Can We Be Biased in Our Forecast?
Another interesting point in Nate Silver’s book is that biased forecasts may be rational. The less reputation you have, the less you may lose by taking a big risk when you make a prediction. Conversely, if you have established a good reputation, you might be reluctant to step far out of line even when you think the data demands it.
The risk lies in telling our managers what they want to hear when a forecast is highly uncertain. If there’s a 75% chance that we can do minimal work and give a reasonable forecast, we might choose to tell our managers what they want to hear. This can also prevent us from realising the benefit when our forecasts are reasonable – are we learning from our forecasts? Did we get lucky in avoiding something bad, or are we taking action to improve ourselves? From my experience, we tend to spend more time fixing problems than helping our average parts turn into outperformers. We should use our forecasts to identify our strengths and weaknesses so we can act to make ourselves better and build coalitions with the business as a strategic Business Partner. In theory, a great leader may have a vision and weigh the various options in a data-driven way. But in reality, management is more about managing coalitions and maintaining support for projects so they will be funded.
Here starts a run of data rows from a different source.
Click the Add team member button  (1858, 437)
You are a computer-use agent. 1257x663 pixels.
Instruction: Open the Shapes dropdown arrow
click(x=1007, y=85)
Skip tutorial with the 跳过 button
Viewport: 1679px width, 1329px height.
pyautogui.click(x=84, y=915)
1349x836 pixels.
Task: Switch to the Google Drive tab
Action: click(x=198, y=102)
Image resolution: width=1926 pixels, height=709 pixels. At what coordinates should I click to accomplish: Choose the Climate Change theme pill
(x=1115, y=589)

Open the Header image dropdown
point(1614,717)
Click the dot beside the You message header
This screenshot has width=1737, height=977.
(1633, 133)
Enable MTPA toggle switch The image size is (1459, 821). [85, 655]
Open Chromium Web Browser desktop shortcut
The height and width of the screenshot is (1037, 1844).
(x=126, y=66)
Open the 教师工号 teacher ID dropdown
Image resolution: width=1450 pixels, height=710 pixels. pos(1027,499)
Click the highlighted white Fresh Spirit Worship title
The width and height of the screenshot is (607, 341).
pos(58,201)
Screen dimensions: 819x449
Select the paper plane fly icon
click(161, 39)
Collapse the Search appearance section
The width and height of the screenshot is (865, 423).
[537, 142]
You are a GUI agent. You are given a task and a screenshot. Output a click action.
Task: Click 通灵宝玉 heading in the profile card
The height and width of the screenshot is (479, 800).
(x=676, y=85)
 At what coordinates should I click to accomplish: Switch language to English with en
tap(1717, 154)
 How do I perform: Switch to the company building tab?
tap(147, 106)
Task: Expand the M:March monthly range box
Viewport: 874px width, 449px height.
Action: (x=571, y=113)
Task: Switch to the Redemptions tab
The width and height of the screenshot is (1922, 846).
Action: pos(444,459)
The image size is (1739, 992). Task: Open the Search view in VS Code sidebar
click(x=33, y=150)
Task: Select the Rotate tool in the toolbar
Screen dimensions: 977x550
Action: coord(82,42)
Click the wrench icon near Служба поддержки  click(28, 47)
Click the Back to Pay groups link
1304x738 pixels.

If we obtain funding for a project and the forecasts fluctuate at the last minute, we likely don’t drop the project.
Figure 2: Sample illustration of data analysis and judgement distribution in forecasting according to Nate Silver’s book
Takeaways
Being a good forecaster is a combination of understanding the business, available data and being a competent Business Partner. Curiosity about the business and anticipating a range of scenarios is important as good forecasts typically comprise 85% data and 15% judgment. In the 85% data portion, it’s definitely efficient to adopt tools like Artificial Intelligence. However, we should remember that the 15% judgement is still very important. Understanding why we are forecasting is also essential to ensure our data is used in decision-making. The best-case scenario is to build the hypothesis for testing and scientific methods in our forecasts. This will only happen when there is a high degree of trust between the FP&A professionals and the business leaders.